Wednesday, 20 July 2016
A versatile 'little pig'

In every ZieZoo we introduce you to an animal species from Northern Belize. After all, Burgers' Zoo has maintained a large nature reserve with tropical forest, lagoons and mangroves in that region for over 25 years. You are probably surprised to read about collared peccaries here today. Especially because these hoofed animals inhabit an area in the Desert at Burgers' Zoo, which represents a desert area in North America. Still this is right, because peccaries, ecologically speaking, feel at home anywhere!

On the go

Hoofed animals did not occur in the original fauna of South America; peccaries developed in the current North America. About three million years ago a land bridge was created between North and South America due to a continental drift; and with this also Central America became a fact. Following this various animal species expanded their territory. Possums and Armadillos migrated north from South America and can now also be found in the southern states of the US. On the other hand however, hoofed and cat-like animals migrated south from the north. And these days the territory of the collared peccaries is significantly greater in Central and South America than it is in North America!
* * * * * * *
TASKS TO CARRY OUT -
(1) In the piece on collared peccaries, for how long has Burgers' Zoo maintained a nature reserve in Northern Belize?
(2) Write the next part of the piece on collared peccaries, picking up right after its last sentence.

Saved entries:
* * * * * * *
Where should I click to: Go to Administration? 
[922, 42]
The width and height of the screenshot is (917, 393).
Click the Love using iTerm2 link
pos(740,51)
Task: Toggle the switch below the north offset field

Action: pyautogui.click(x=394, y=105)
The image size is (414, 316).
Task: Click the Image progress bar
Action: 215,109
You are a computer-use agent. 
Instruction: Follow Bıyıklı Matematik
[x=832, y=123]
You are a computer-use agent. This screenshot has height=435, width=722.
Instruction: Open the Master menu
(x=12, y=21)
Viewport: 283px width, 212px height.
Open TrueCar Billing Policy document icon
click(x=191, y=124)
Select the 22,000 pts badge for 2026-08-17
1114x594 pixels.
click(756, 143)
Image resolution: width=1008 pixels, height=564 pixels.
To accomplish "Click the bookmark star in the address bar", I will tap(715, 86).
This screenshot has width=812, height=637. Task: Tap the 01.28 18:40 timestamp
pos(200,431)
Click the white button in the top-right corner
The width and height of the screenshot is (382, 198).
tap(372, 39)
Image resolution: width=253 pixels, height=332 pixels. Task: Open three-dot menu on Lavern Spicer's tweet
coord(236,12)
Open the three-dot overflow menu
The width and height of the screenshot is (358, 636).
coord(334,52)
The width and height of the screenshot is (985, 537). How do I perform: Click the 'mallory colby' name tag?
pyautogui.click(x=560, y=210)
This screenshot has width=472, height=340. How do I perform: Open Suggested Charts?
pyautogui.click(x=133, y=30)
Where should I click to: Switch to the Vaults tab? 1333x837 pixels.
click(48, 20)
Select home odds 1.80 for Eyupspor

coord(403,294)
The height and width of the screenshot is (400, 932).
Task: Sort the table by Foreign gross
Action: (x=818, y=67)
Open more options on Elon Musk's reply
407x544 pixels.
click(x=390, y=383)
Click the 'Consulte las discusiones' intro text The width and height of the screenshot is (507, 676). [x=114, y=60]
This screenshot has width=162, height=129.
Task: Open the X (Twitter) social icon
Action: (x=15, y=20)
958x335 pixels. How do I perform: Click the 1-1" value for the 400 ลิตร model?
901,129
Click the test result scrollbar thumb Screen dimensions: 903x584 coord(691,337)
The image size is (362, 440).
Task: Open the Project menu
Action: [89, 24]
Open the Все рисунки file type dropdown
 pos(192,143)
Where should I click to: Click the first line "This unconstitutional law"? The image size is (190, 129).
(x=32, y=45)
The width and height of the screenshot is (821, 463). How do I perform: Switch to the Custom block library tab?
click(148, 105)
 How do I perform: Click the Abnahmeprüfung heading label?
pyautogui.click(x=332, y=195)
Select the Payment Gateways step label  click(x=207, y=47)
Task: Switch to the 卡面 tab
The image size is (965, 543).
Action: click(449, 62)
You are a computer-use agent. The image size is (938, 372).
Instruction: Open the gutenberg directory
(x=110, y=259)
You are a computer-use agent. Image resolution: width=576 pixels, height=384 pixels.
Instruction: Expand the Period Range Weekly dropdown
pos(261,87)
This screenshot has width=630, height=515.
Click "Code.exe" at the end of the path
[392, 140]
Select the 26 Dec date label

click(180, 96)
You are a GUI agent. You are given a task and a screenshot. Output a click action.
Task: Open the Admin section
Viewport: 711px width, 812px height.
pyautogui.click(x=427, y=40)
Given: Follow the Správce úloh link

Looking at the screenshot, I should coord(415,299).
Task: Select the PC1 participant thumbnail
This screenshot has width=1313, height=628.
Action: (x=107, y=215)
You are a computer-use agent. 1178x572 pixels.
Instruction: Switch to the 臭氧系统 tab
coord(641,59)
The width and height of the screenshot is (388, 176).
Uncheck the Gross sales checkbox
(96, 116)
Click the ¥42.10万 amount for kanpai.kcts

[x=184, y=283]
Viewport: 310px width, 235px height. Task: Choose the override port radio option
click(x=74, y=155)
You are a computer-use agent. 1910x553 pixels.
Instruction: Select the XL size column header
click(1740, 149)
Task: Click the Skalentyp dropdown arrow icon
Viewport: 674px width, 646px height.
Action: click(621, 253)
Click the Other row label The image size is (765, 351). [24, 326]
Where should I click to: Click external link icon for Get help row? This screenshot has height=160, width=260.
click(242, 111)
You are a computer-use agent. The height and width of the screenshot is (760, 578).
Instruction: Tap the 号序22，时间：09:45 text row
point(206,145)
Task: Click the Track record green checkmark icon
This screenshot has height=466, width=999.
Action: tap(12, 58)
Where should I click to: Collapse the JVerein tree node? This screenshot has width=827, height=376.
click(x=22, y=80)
* * * * * * *
OUTPUTS BY TASK -
(1) For over 25 years.

(2)
Easy adaptation

The collared peccary can adapt to the various habitats rather easily. In the dry desert peccary groups rest in the shadow during the day, preferably in a dry river bed where it is just a little cooler. During the hot summers in the desert they are active almost only at night. In these surroundings they primarily eat vegetarian foods and in particular the prickly pear cactus. Somewhat more to the south in the Central American deciduous forests, they can also, on occasion, be seen at the end of the day in the twilight. Their diet has a little more variation here and in addition to the roots of plants and tuberous plants they also eat mushrooms, insects and nuts. It appears that collared peccaries in the tropical rain forests of South America are omnivores. Studies indicate that in the wet forests they also like to eat fruit, bird eggs and small animals. They are not only flexible animals with respect to their food, but also with respect to their social behaviour and their ability to cooperate, which allows them to survive in areas with many potential enemies. So it will not be too surprising to find out that the strong collared peccary is not an endangered species because of its large habitat and great capability to adapt.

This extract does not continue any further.